___ BLOC DE TEXTE ___
Crédit photo Lys Zohin

Pour le directeur développement de Primeum, un cabinet de conseil en rémunération variable pour les entreprises, l’idée de dividende salarié qui fait actuellement son chemin ne doit pas, pas plus que le variable, se substituer aux augmentations salariales.

Alors que le pouvoir d’achat est une priorité pour nombre de ménages, certains experts promeuvent le dividende salarié. Quelle est votre opinion ?

Difficile d’être contre l’idée de partager la valeur avec les salariés en parallèle des dividendes servis aux actionnaires lorsqu’une entreprise gagne de l’argent ! D’autant que, précisément, si elle gagne de l’argent, les salariés y sont pour quelque chose ! En outre, les avantages fiscaux de cette pratique sont clairs : les dividendes sont moins fiscalisés, en termes de charges sociales, que les salaires, et après cinq ans de détention, il n’y a pas d’impôts du tout. Cela dit, la façon dont les promoteurs actuels présentent le sujet – avec des conditions de versement qui seraient de facto obligatoires – risque de poser des problèmes aux organisations qui sont visées, autrement dit, les PME, les grandes entreprises ayant l’obligation d’adopter un dispositif de partage de la valeur, sous forme, notamment, d’intéressement et de participation. En outre, on peut penser que les organisations patronales vont demander des contreparties, par exemple une baisse du forfait social. Ce qui aura, si elles obtiennent satisfaction, un impact sur les rentrées fiscales de l’État, avec un non-perçu… Par ailleurs, le dispositif promu par Thibault Lanxade dans son ouvrage Participation et intéressement : le dividende salarié, n’est pas très clair. Il veut ainsi convaincre les PME de proposer de l’intéressement et souhaite que la participation soit rendue obligatoire dans les entreprises de 11 à 50 salariés et que le montant à partager soit plus élevé, en changeant la formule, en l’occurrence en supprimant la division par deux des bénéfices dans le calcul. Mais quid des entreprises de moins de 11 salariés ? Doivent-elles se contenter de miser sur la prime Macron ? Cette prime de pouvoir d’achat, dite PEPA, permettant à l’employeur ayant conclu un accord d’intéressement de verser une prime exceptionnelle au salarié dont la rémunération est inférieure à trois fois le montant du Smic, semble en effet être vouée à être pérennisée…

Ces dispositifs se négocient généralement avec les partenaires sociaux…

Et précisément, les petites entreprises n’ont pas de représentants du personnel. Ce qui n’empêcherait pas le calcul d’être effectué par l’agent comptable…

Ces idées, qui promettent le versement de fonds différé, sont-elles de nature à satisfaire les salariés, qui ont du mal à boucler leurs fins de mois ?
___ DONNÉES FOURNIES ___
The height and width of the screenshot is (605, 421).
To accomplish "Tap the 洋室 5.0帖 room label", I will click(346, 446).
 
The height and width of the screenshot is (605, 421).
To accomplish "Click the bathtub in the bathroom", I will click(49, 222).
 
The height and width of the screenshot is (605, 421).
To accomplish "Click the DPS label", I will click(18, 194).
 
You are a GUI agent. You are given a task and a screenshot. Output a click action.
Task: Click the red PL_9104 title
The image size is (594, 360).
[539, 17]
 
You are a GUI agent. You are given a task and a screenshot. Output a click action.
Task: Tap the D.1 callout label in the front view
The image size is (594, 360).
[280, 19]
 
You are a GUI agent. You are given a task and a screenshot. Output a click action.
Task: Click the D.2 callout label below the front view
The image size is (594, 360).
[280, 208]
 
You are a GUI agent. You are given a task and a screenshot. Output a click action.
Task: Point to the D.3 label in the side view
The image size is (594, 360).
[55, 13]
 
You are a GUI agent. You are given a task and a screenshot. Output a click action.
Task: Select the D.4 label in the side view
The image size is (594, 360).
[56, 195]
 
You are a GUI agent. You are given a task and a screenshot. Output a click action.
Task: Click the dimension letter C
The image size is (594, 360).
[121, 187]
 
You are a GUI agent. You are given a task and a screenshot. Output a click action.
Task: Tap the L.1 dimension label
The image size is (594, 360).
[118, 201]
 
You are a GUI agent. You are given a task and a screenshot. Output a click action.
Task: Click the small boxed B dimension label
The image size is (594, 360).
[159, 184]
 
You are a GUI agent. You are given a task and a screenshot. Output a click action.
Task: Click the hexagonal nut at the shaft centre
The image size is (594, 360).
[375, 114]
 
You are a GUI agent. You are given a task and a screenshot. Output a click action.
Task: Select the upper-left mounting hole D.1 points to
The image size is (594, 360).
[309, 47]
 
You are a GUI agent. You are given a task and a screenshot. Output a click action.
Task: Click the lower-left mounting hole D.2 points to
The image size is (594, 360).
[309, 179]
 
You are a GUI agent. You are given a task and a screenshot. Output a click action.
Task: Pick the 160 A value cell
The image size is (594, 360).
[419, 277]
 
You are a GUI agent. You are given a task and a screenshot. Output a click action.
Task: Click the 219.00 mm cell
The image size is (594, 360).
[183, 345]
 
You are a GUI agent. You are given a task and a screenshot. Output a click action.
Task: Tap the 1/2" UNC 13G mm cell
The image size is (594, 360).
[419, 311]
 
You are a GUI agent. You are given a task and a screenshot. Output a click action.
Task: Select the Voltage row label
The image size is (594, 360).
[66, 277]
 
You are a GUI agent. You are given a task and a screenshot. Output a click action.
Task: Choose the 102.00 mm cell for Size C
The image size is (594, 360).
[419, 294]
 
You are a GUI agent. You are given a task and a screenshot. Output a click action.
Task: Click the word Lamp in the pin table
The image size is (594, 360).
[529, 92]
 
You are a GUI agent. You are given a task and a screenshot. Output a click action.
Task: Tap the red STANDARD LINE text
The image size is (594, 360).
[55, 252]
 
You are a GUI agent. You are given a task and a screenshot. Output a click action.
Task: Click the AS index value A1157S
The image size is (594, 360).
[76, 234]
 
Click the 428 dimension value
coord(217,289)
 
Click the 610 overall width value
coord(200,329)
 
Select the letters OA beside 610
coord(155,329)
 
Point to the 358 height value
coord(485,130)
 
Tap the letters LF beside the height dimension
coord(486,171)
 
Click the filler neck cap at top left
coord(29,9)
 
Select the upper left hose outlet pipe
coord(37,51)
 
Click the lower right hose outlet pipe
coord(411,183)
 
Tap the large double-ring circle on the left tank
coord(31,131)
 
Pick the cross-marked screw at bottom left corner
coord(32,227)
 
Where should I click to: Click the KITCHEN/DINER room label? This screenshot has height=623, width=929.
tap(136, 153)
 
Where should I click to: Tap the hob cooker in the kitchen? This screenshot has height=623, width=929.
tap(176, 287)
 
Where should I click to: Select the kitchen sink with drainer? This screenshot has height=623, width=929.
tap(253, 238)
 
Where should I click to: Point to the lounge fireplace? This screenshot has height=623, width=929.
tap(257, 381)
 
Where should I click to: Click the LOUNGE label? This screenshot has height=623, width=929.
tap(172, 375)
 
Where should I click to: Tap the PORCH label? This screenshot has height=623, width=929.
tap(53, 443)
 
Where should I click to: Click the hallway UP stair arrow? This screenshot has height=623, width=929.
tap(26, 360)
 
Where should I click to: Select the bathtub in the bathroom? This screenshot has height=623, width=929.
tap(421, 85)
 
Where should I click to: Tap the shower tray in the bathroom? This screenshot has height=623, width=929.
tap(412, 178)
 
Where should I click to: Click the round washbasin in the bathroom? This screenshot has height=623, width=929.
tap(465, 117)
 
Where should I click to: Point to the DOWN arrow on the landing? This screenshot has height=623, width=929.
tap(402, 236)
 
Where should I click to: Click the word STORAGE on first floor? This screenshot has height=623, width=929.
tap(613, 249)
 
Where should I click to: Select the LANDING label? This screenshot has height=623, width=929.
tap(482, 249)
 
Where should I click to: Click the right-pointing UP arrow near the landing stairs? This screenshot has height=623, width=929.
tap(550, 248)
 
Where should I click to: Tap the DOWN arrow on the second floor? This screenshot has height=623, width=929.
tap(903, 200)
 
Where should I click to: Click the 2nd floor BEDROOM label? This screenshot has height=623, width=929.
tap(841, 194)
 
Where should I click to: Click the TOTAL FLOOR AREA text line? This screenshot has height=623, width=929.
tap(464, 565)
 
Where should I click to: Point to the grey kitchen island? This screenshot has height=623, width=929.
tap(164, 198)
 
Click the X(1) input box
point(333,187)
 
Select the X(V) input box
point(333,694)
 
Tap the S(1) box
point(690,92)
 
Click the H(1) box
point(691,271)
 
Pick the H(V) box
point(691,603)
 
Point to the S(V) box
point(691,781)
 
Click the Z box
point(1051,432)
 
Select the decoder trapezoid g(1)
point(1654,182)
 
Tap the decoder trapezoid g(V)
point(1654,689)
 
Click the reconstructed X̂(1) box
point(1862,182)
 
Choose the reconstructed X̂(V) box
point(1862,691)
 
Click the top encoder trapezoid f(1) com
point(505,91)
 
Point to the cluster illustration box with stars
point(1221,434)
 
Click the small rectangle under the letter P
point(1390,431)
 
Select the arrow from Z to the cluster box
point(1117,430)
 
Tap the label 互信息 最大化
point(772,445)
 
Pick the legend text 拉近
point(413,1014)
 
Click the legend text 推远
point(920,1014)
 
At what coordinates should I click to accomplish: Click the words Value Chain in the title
___
### TRAVAIL DEMANDÉ
[1] Recopiez fidèlement le passage de l'entretien sur le dividende salarié qui commence par "Et précisément, les" et se termine par "fins de mois ?".
[2] D'après l'entretien sur le dividende salarié, répondez brièvement :
(a) Quelle est l'activité de Primeum ?
(b) Dans quelles entreprises Thibault Lanxade souhaite-t-il rendre la participation obligatoire ?
(c) Qu'est-ce qui manque aux petites entreprises pour négocier ces dispositifs ?

### RÉPONSES ATTENDUES
[1]
Et précisément, les petites entreprises n’ont pas de représentants du personnel. Ce qui n’empêcherait pas le calcul d’être effectué par l’agent comptable…

Ces idées, qui promettent le versement de fonds différé, sont-elles de nature à satisfaire les salariés, qui ont du mal à boucler leurs fins de mois ?

[2]
(a) Primeum est un cabinet de conseil en rémunération variable pour les entreprises.
(b) Dans les entreprises de 11 à 50 salariés.
(c) Elles n'ont pas de représentants du personnel.